ALTERNATIVE FINANCING FORMS
FOR ENTREPRENEURS AND INVESTORS
Editorials

The capi­tal market has chan­ged funda­men­tally in the last year and a half. After almost 15 years of low inte­rest rates, access to favorable capi­tal capi­tal and steadily rising valua­tions, the signs have chan­ged in the Markets chan­ged.

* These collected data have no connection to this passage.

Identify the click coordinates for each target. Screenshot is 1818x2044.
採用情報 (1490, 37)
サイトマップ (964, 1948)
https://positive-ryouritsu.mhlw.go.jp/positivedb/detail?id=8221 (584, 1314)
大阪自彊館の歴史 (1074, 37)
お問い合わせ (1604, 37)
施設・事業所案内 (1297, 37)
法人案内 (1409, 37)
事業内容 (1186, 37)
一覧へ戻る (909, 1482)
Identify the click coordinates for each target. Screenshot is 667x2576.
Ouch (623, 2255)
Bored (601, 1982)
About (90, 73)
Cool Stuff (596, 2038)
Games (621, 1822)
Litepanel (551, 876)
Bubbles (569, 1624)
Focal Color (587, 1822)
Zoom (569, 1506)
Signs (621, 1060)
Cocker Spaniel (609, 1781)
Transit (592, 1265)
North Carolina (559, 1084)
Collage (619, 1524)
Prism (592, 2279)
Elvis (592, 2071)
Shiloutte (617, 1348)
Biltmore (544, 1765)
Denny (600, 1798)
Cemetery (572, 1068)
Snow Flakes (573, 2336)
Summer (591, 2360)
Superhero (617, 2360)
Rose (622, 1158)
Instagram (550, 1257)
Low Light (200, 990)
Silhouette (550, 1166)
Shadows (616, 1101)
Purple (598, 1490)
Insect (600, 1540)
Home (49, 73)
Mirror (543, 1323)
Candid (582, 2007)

Due to the current inte­rest rate level, insti­tu­tio­nal inves­tors have now once again have the oppor­tu­nity to invest in attrac­tive, inte­rest-bearing products. to invest. This is a comple­tely new situa­tion for private equity. Because over In recent years, many inves­tors have sought out this asset class because because they want to bene­fit from higher and stable returns outside the low inte­rest rate envi­ron­ment. were able to bene­fit. If one of the main moti­ves for invest­ments in private equity is largely disap­pearing, the ques­tion arises as to how inves­tors will deal with this asset class and what they will look for in the future when
provi­der and product selection.

Current envi­ron­ment
Insti­tu­tio­nal inves­tors are subject to signi­fi­cant regu­la­tory requi­re­ments in their invest­ment policy. This includes the propor­tio­nal limi­ta­tion of private equity invest­ments depen­ding on the investor’s capi­tal resour­ces. The Dax 40 fell by more than ten percent in 2022, the S&P 500 by almost 20 percent. As a result of the quota effect, the funds available to insti­tu­tio­nal inves­tors for private equity have been redu­ced accor­din­gly, even if the percen­tage requi­re­ments remain the same. In addi­tion, in an uncer­tain market envi­ron­ment, more liquid invest­ments are usually prefer­red in order to be able to react promptly.